Se è vero che c’è del marcio in Danimarca, non è che la Normandia se la passi benissimo. Perché tra i suoi nobili castelli e le sue fangose foreste i annidano loschi intrighi e giochi di potere in cui vige solo una legge: quella del più furbo. La storia di Robin Hood, o meglio, la leggenda di Robin Hood ci ha insegnato che il cervello, spesso, conta più della spada. E, ogni tanto, persino di arco e frecce.
Anche quando la violenza sembra la via migliore, la materia grigia che si rivela spesso la migliore alleata per avere la meglio sul nemico. Nel secondo volume di Nottingham (intitolato La caccia) la teoria viene confermata. Perché nel lungo braccio di ferro tra il crudele Principe Giovanni (detto anche “senza terra”) e William (lo sceriffo di Nottingham che si cela dietro l’incappucciato Robin Hood) è soprattutto la giusta strategia ad avere la meglio. Prevedere le mosse altrui, saper gestire la nobile arte della diplomazia e non farsi mai ingannare dall’ira.
Sono queste le vere frecce nell’arco di questo inedito Robin Hood che Brugeas Vincent, Herzet Emmanuel e Dellac Benoît hanno raccontato in chiave nuova. Una via di mezzo tra un what if e un retelling pieno di belle trovate e disegni da lezione del fumetto. Vediamo come continua l’avventura nel secondo albo di questa miniserie che la Sergio Bonelli Editore ha saggiamente portato in Italia.
Uomo contro uomo

Il principe Giovanni ha subito troppi affronti. La sua autorità scricchiola e la figura di suo fratello (re Riccardo), rispettata e temuta, lo soffoca sempre di più. Così, il nostro vile antagonista decide bene di dare la caccia a William Langland, canonico e uomo di fiducia sia del re che del nostro sceriffo di Nottingham. Ha così inizio un effetto domino di eventi che rende questo secondo albo parecchio intricato da seguire senza rileggere l’albo precedente (ne abbiamo parlato qui).
La sensazione è quella di una storia da rigustare davvero appieno quando anche il terzo e ultimo albo sarà arrivato tra le nostre mani. Perché, nonostante il titolo di questo secondo volume faccia presagire più azione, anche La caccia ci porta dentro sotterfugi e rapporti diplomatici molto delicati. L’azione c’è, ma è ben dosata, pronta a esplodere quando serve (dando anche molta soddisfazione quando c’è da punire qualche mascalzone).

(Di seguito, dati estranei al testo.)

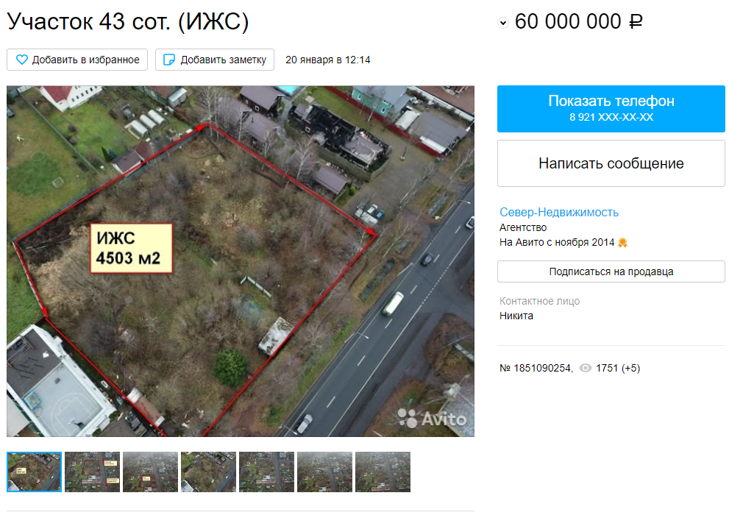Subscribe via Подписаться на продавца
729x515 pixels.
click(611, 271)
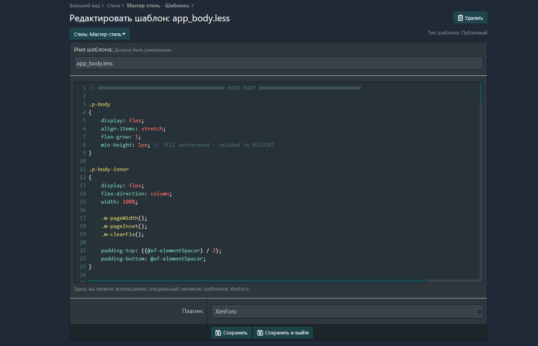Open the Стили breadcrumb link

[113, 6]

Per il resto Nottingham si conferma una storia cappa e spada parecchio insolita, dove le parole servono davvero più delle armi. Verboso senza mai essere prolisso, il fumetto questa volta ci mette in una prospettiva nuova: quella degli uomini di fiducia dei protagonisti. Che significa essere il braccio destro del principe Giovanni? Come gestisce i suoi alleati un uomo come Robin Hood? È una prospettiva interessante, che gli autori portano avanti gettando anche ombre sulla loro condotta. A confermare quanto sia impossibile rimanere puliti in questo Medioevo sporco e spietato.
L’arte del racconto

Se la narrazione richiede spesso una rilettura per comprendere bene ogni singolo passaggio, i disegni magistrali di Benoît Dellac vanno in direzione opposta. Le tavole di Nottingham, in piena continuità con l’albo precedente, sono una lezione di storytelling: fluide, chiare, mai difficili da leggere nonostante la quantità di dettagli presenti in ogni singola vignetta.

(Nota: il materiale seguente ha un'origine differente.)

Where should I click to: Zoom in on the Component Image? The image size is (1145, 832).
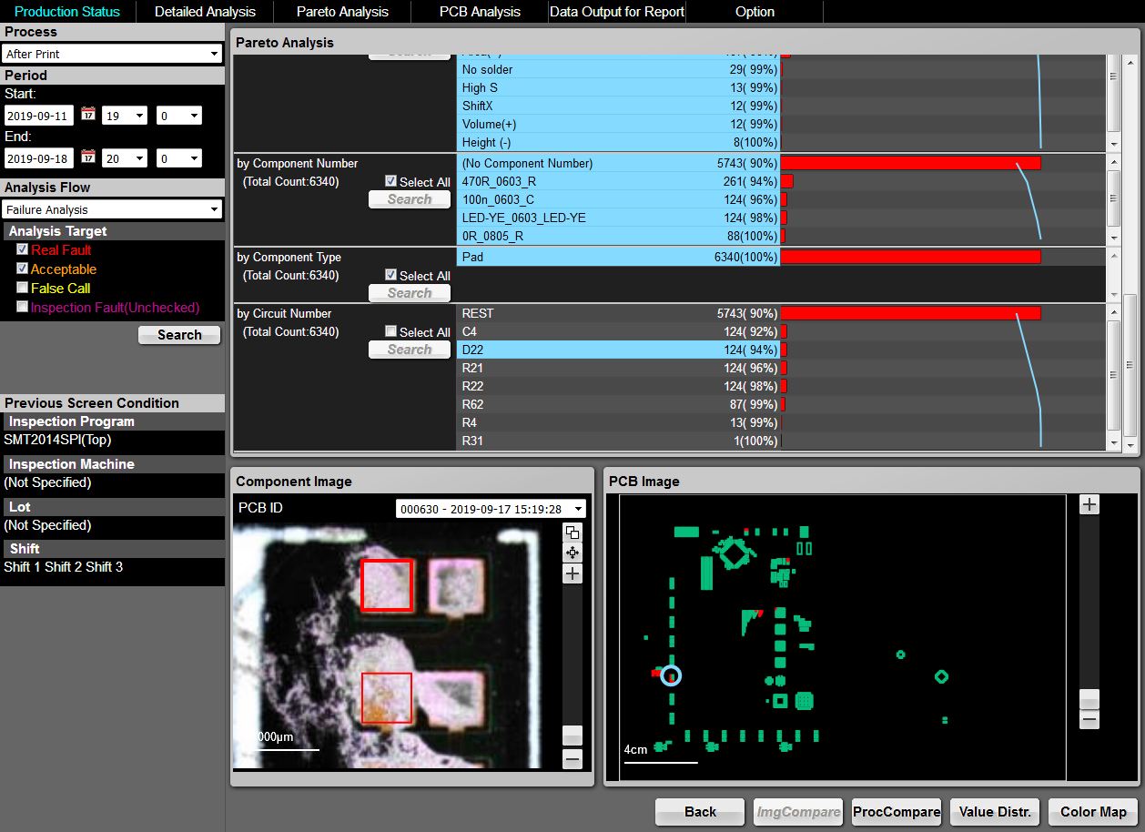point(572,573)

L’espressività dei personaggi racconta anche senza bisogno di parole, con occhi e rughe capaci di descrivere bene ogni singolo protagonista. Siamo sinceri: questa è una storia dove, ogni tanto, i meravigliosi disegni non avrebbero bisogno di così tanti balloon. Sì, Brugeas Vincent, Herzet Emmanuel potevano affidarsi ancora di più alle matite del buon Dellac.

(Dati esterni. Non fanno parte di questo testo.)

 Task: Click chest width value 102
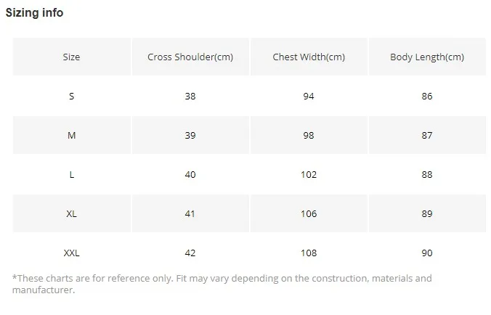[x=309, y=175]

Un disegnatore dimostra a suo agio ovunque: prodigo di particolari negli interni e sintetico tra le foreste. Abile nel dare ampio respiro poetico allo splendido paesaggio inglese e poi cruento quando c’è bisogno di mettere in scena la crudeltà dei duelli medievali.
Tutto impreziosito, come sempre, dai sapienti colori di Denis Bechu, le cui tinte donano al racconto un fascino materico. Insomma, questo inedito Robin Hood rapisce, seduce e abbandona nell’arco di 56 tavole. Per questo non vediamo l’ora di leggere il gran finale: per rileggere tutto dall’inizio e sentirci come piacerebbe a Frate Tuck: con la pancia un po’ più piena.